----- Excerpt provided
Recently, after 3 years, the Orissa High Court has quashed criminal proceedings against a TV journalist after the Bhubaneswar Municipal Corporation (BMC) had implicated him over allegations of spreading false information about Covid pandemic with malafide intention.
The single- headed bench of thhe Orissa HC justice S Muralidhar said that no prima facie case can be made against him either under the IPC (Indian Penal Code) or Disaster Management Act as the airing of the transcript of the conversation between two people by the channel appeared to be a casual one not intended to cause panic in the public.
“It is highly unlikely that this one conversation would somehow induce the public to avoid treatment for Covid thus resulting in the spread of the pandemic and much less, still induce the public to commit offences against the state,” the HC ruled while quashing the August 2020 FIR and the subsequent trial in the court of SDJM.
Case Brief -
Back in 2020, during the Corona period, OTV aired an audio conversation of two people talking casually about the whole pointlessness of Covid treatment in government hospitals and how BMC officials are deliberately taking people to Covid hospitals to meet their target.
One of the persons in the audio conversation alleged that BMC officials must be siphoning off money in the name of Covid treatment. The TV channel after airing the casual conversation had sought a response from BMC.
Soon after Bhubaneswar Commissionerate Police lodged a criminal case against Raut under sections 269, 270, 505(B), 120B IPC and section 3 Epidemic Disease Act/52 Disaster Management Act alleging that the audio clip was aired with malafide and mischievous intentions as the clip contains misleading and false information about Covid pandemic.
Raut and another staff of OTV were interrogated at an undisclosed location and accused of spreading hysteria over Covid.
Quoting the 2020 SC judgement in Arnab Goswami vs Union of India case in which the apex court said the “exercise of journalistic freedom lay at the core of speech and expression protected by Article 19(1)(a) and India’s freedoms will rest safe as long as journalists can speak truth to power without being chilled by a threat of reprisal”, the HC said.
----------
Exercise instructions
- a) List every section of the IPC under which the Orissa High Court report says the criminal case against Raut was lodged.
- b) According to the Orissa High Court report, which justice headed the single bench that quashed the proceedings?
The entries that follow are separate material and are not connected to the Orissa High Court report.
----- Dataset extract
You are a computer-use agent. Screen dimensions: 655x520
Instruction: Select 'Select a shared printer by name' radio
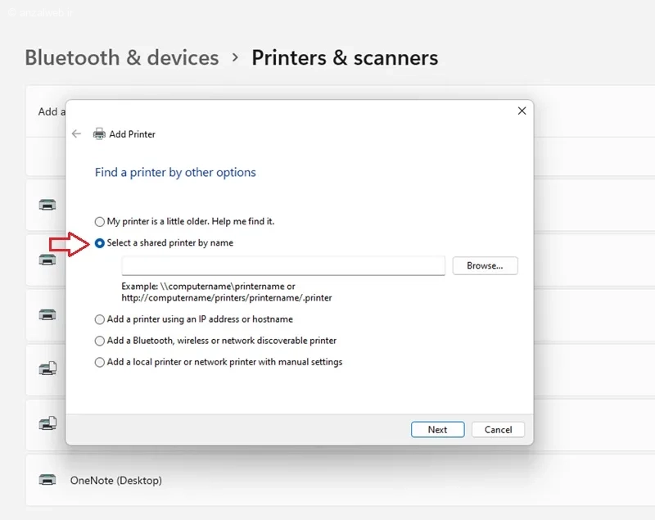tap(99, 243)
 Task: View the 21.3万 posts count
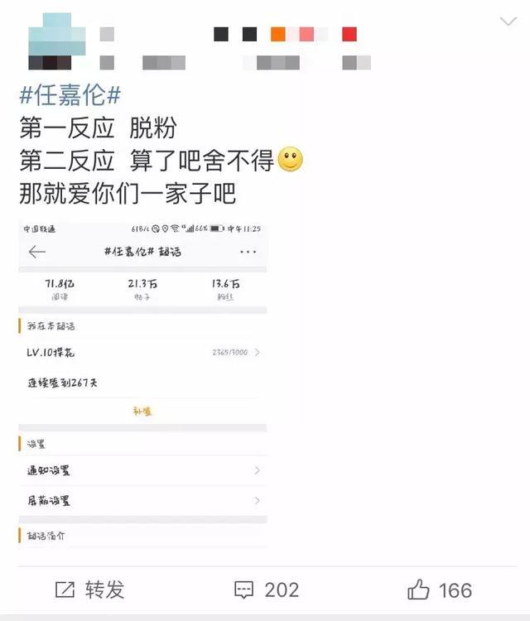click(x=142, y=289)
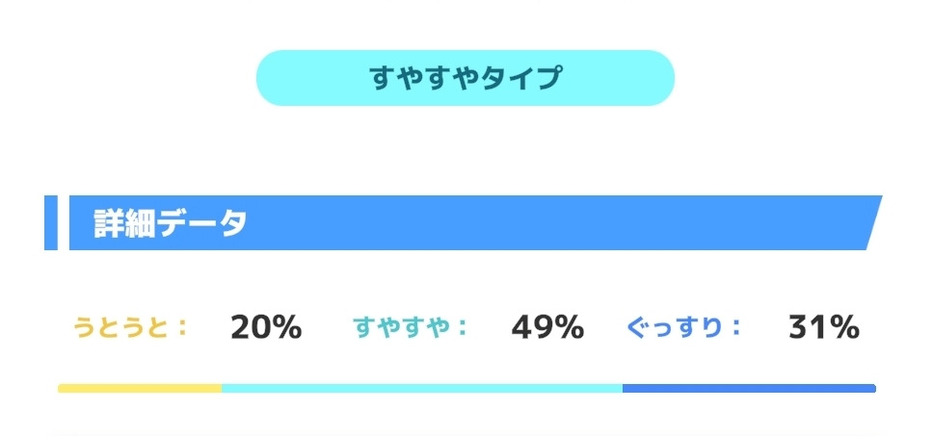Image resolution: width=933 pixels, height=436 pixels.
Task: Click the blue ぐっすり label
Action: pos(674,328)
----------
Responses to the exercise
- a) 269, 270, 505(B), 120B

- b) Justice S Muralidhar.